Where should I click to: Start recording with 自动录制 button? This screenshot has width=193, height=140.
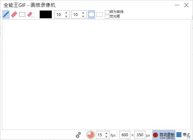(x=164, y=135)
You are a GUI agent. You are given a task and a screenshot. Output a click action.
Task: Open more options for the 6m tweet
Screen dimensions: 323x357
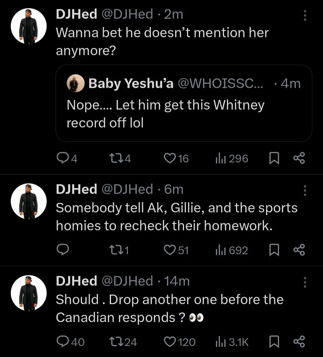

YOUR INSTRUCTIONS> Full transcription without images: please go through the records and repeat them exactly.

FINISHED TASK>
Where should I click to: Start recording with 自动录制 button? This screenshot has width=193, height=140.
(x=164, y=135)
You are a GUI agent. You are given a task and a screenshot. Output a click action.
Task: Open more options for the 6m tweet
Screen dimensions: 323x357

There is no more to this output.